Le idee sono complesse, sì, è vero, lo sono sempre state, ma questa volta di più, sono più vaste e diverse dal pur intricatissimo passato. Le idee di Cecil Taylor. L’ostinato «barbarico», reminiscenza bartokiana di sempre, è sempre diventato altra cosa ma qui ancora di più. Tanta Africa e afroamerica, tanto pianismo jazz delle origini. Le tempeste sonore – come non ritenerle un tratto stilistico/espressivo costante in quest’uomo? – accadono qui intorno a un nucleo mobile di suoni più che nella dimensione orizzontale di una piattaforma sulla quale farle accadere, magnifiche, pazze. Sono più calcolate, studiate e strutturate quelle vertiginose escursioni verso l’acuto che ben conosciamo, senza le quali non potremmo sopravvivere a un suo concerto.

INSOMMA, qui sembra di scorgere l’idea di una inquietudine che si confronta con l’idea di struttura più di quanto si coglieva in passato. Dove pur c’era, mai detto che mancasse. Dato che Taylor non è mai stato un cultore programmatico dell’alea. L’impressione è quella dell’ora di suoni più originale mai sentita nella originalissima storia tayloriana. Lui si muove in un ambito tonale? Be’ non scherziamo. C’è una politonalità integrale, non si pensi a una qualche melodia cantabile: non ce n’è traccia. C’è un gran lavoro sulla reiterazione. Ma gli itinerari sonori non sono a rigore né atonali né seriali, come accade nelle musiche trasformative di oggi.
A un certo punto appare il recitativo, se vogliamo chiamarlo così. Quel misterioso reading che sappiamo si svolge col corpo danzante come del resto è corpo che danza anche davanti (dentro!) al pianoforte. Prevale la recitazione febbrile, il declamato messianico da agitatore, ma le parole, difficile parlare di testo, sono dadaismo puro. Nelle parti pianistiche pare di sentire qualche influsso dei romantici estremi (un Liszt mettiamo) o di certi novecenteschi tipo Scriabin oppure ancora di una russa come Galina Ustvolskaya. Sono ipotesi, niente di più. Ci si pensa mentre si ascoltano certi episodi molto «massicci». Nonostante tutto, la peste, la psicosi, l’ansia, la reclusione, spuntano eventi di cultura, di conoscenza, di possibilità di un’esistenza piena. La serie dei Dischi di Angelica fa la sua parte nel compimento dell’impresa. Ecco un doppio cd, Cecil Taylor at the Angelica 2000 Bologna. Nel primo è registrato il concerto di solo pianoforte (e voce) di cui si è detto qualcosa fin qui.

NEL SECONDO è registrata un’altra performance di Taylor, questa volta in veste di intervistato, sempre a Bologna sempre per Angelica Festival, un giorno dopo (11 maggio).
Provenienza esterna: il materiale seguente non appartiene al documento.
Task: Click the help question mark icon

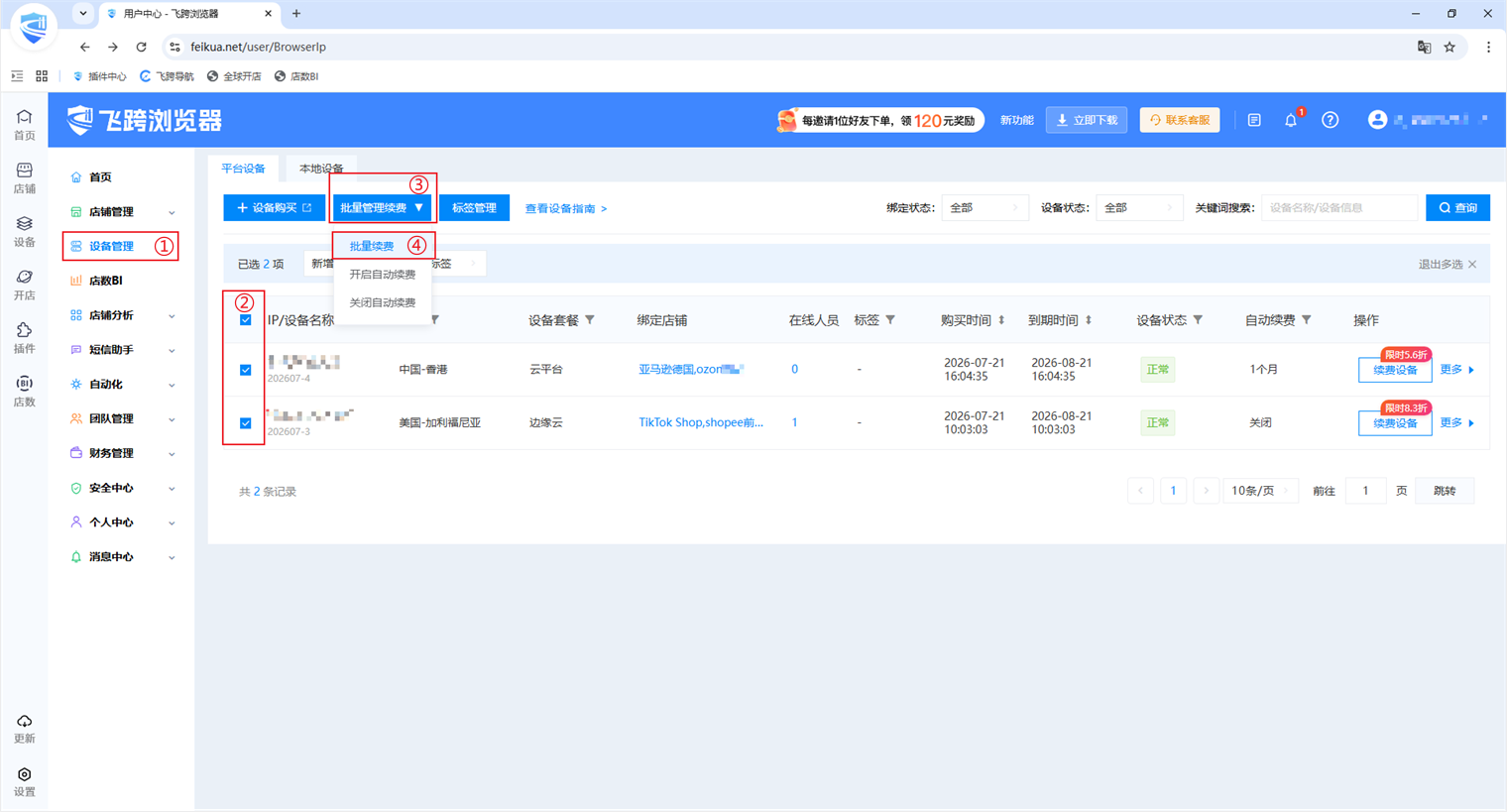Action: 1330,120
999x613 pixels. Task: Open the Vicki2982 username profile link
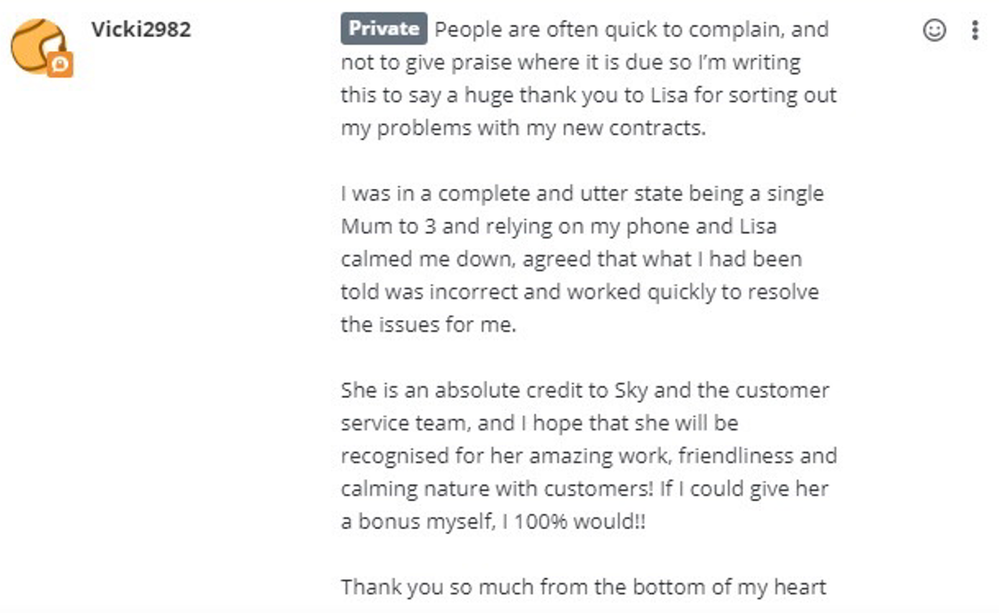(x=141, y=29)
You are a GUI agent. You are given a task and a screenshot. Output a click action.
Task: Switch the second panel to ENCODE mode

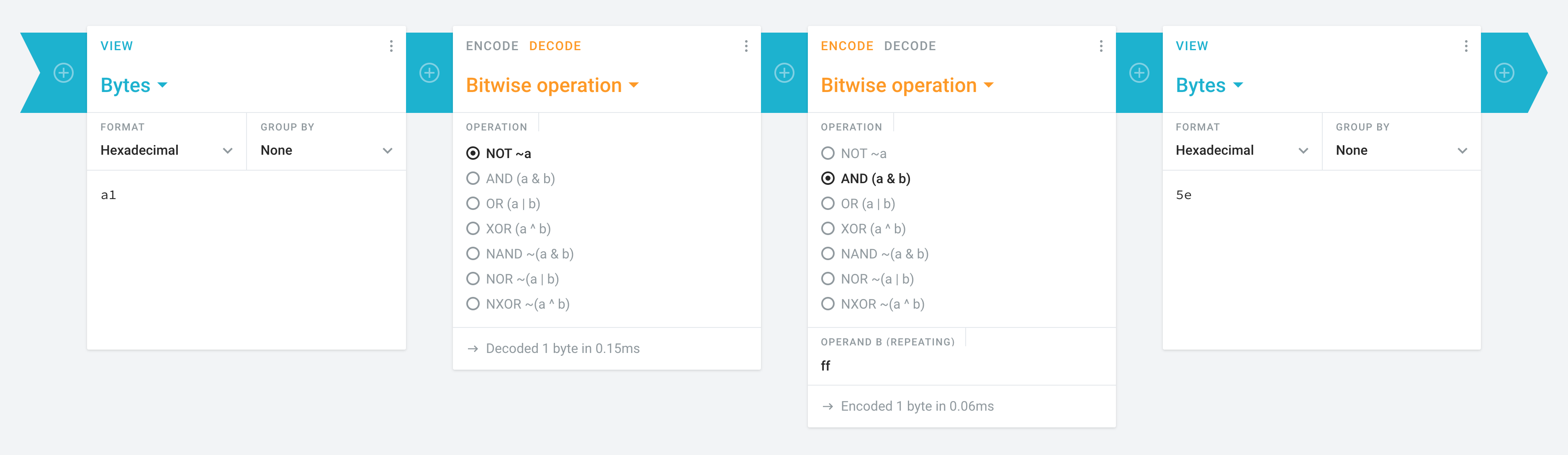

Intervistato per modo di dire. Il musicologo Franco Fabbri e qualcuno del pubblico gli fanno qualche breve domanda, lui parte per suoi viaggi meravigliosi, debitamente sconnessi ed ermetici, splendidamente lucidi, alternando suoni vocali tipo concerto del giorno prima a lunghi ragionamenti. Conferenza eccentrica e preziosa come se ne sentono una al secolo.
Apprendiamo che la musica non è «separata dal suono che esiste» e che si tratta di «organizzare il materiale». Non lo nomina mai ma questo è pensiero di Cage purissimo! Racconta che nella sua formazione hanno contato l’ingegnere catalano Santiago Calatrava e moltissimo Iannis Xenakis, anche come architetto. «Se la gente vuol parlare di armonia e melodia io non sono molto interessato… perché quello che accade in musica viaggia nello spazio». E passando vent’anni fa a questioni che oggi sono di stretta attualità: «Alla fine per chi voti? Credendo che ci sia il minore di due mali… magari suonano in tonalità differenti ma è sempre la stessa canzone».